Well slot abandonment in offshore marine facilities is complex, with numerous challenges and interfaces that must be managed effectively to safely execute the project. A significant challenge is in the cutting, hoisting and handling of nested tubulars and conductor sections when they are retrieved to surface. The structural integrity of the tubulars can vary, owing to marine interactions and prevalence of extensive corrosion and, in some cases, connectivity between the annuli and the marine environment. As such, extensive pre-operational engineering and stringent operational control measures are required.

The paper presents a case study of the permanent well slot abandonment of fifteen producing wells and two disposal wells. The facility is located offshore Japan, in a water depth of approximately 500 ft, with the distance from drill floor to mudline being 637 ft. The safe execution of well clean out, tubular-conveyed rotary cutting, and hoisting was undertaken through extensive onshore engineering and project preparation, to prevent personnel or environmental incidents.

The engineering challenges of hoisting over 650 ft. of nested tubulars and conductor are discussed. The mudline adhesion interactions with the conductor requires additional over pull, above the force of the nested string end load. Bespoke hoisting equipment was developed for the project and used upon slipping the nested strings in the rotary, to safely hoist the cut strings, and allow for handling during laydown operations.

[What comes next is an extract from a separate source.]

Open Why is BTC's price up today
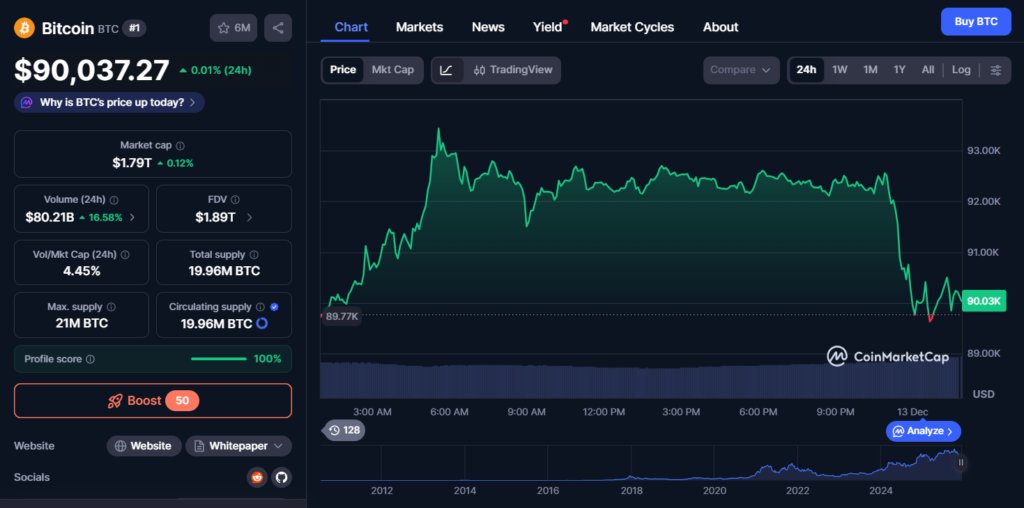 pos(109,102)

Challenges in the structural impairment of the nested strings, due to annular cement being poor or not present are discussed, allied to localized issues such as boring and cutting operations through casing collars or centralizers. An audit of operation times is presented and the incremental efficiency gains and time reductions due to increasing integration of the service company and operator teams, allied to competency increases, are presented.

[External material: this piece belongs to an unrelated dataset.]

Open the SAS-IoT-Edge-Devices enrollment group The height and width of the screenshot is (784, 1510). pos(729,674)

The project involved the recovery and lay down of over 29,500 ft. of nested tubulars and conductor, during which there were 52 subsurface rotary cuts, 245 boring and pinning operations with 241 surface cuts performed. The project was executed in 62 days, 32% ahead of the operator's project approval for expenditure. The project involved over 26,000 man hours, with no personnel or environmental incidents throughout the project duration.